Stamattina Mattarella aveva in un messaggio ricordato così Livatino: “Rosario Livatino, Sostituto Procuratore della Repubblica e poi Giudice della Sezione misure di prevenzione del Tribunale di Agrigento, ha condotto importanti indagini contabili e bancarie sulle organizzazioni criminali operanti sul territorio e sui loro interessi economici. Egli ha, tra i primi, individuato lo stretto legame tra mafia e affari, concentrando l’attenzione sui collegamenti della malavita organizzata con gruppi imprenditoriali. Consapevole del delicato ruolo del giudice in una società in evoluzione e della necessità che la magistratura sia e si mostri indipendente, egli ha svolto la sua attività con sobrietà, rigore morale, fermezza e instancabile impegno, convinto di rappresentare lo Stato nella speciale funzione di applicazione della legge”.. “Ricordare la vile uccisione di Rosario Livatino richiama la necessità di resistere alle intimidazioni della mafia opponendosi a logiche compromissorie e all’indifferenza, che minano le fondamenta dello stato di diritto” aveva concluso il Capo dello Stato.

“Risale a 30 anni fa la morte di Rosario Livatino. È stato definito ‘giudice ragazzino’. Eppure ha dimostrato la tempra professionale e la statura morale di un grande servitore dello Stato. È un martire della giustizia, ucciso dalla mafia agrigentina. Ancora oggi rimane un chiaro esempio per tutti, soprattutto per i più giovani, del tenace impegno nella lotta alle mafie.” Così su Fb il premier Giuseppe Conte.

“Quando venne assassinato Rosario Livatino era un giovane giudice 38 anni che dimostrato una umanità profonda e una grande preparazione. Un giudice che nonostante le minacce non ha voluto la scorta: non posso coinvolgere padri di famiglia nel mio destino disse ai suoi superiori”. ha detto Giuseppe Livatino postulatore della causa di beatificazione del giudice. “Di Rosario Livatino ci sono pochissime foto. Nessuna intervista rilasciata. La sua preparazione era invidiabile – ha aggiunto don Livatino – Ha anticipato con le sue inchieste la tangentopoli siciliana”.

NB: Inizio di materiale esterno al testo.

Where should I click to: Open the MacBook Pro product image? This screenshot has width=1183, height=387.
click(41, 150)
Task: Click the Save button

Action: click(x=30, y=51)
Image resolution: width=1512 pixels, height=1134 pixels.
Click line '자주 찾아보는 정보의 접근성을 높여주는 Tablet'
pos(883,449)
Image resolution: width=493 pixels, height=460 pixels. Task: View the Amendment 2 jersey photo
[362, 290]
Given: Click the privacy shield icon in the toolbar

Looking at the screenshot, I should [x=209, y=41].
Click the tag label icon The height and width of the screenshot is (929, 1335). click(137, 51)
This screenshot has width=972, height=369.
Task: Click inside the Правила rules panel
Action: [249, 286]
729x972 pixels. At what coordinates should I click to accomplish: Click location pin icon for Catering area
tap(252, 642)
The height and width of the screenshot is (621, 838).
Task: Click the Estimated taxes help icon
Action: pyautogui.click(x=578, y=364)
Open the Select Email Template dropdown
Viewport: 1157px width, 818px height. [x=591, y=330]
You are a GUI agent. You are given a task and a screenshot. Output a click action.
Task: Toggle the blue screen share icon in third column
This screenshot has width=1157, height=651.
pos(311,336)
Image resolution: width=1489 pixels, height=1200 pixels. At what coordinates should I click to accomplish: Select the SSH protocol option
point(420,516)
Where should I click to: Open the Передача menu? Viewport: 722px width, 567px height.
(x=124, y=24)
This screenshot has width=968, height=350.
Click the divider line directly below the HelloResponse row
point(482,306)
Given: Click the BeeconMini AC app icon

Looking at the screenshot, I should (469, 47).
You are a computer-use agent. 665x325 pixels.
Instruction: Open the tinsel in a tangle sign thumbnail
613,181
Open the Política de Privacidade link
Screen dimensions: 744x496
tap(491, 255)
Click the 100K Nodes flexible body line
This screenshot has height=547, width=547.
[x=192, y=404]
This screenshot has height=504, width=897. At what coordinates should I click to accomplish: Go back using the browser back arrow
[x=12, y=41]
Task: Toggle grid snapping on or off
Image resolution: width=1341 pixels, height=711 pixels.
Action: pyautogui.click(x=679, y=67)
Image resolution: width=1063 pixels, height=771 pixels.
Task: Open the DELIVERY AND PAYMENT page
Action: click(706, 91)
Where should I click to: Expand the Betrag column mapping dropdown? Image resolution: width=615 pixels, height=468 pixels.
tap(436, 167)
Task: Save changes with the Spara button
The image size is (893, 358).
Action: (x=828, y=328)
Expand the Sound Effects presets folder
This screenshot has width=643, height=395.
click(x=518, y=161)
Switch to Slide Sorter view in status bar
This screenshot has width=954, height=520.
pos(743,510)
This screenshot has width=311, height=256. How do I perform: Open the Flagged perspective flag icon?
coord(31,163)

Il 3 ottobre 2018 nella chiesa Sant’Alfonso di Agrigento, con l’ultima sessione pubblica, vennero apposti i sigilli ai plichi contenenti gli atti raccolti nella fase diocesana del processo. Questi atti, nel novembre 2018, vennero poi trasferiti a Roma dove attualmente si trovano, presso la Congregazione delle cause dei santi, per essere esaminati. Per la fase romana del processo, l’arcivescovo di Agrigento, Francesco Montenegro, con il consenso dell’Associazione ‘Amici del Giudice Rosario A. Livatino’ che avevano richiesto l’introduzione della causa con la nomina del postulatore per la fase diocesana nella persona di don Giuseppe Livatino, ha nominato un nuovo postulatore. Si tratta del vescovo di Catanzaro-Squillace, monsignor Vincenzo Bertolone, già postulatore della causa di beatificazione di don Pino Puglisi.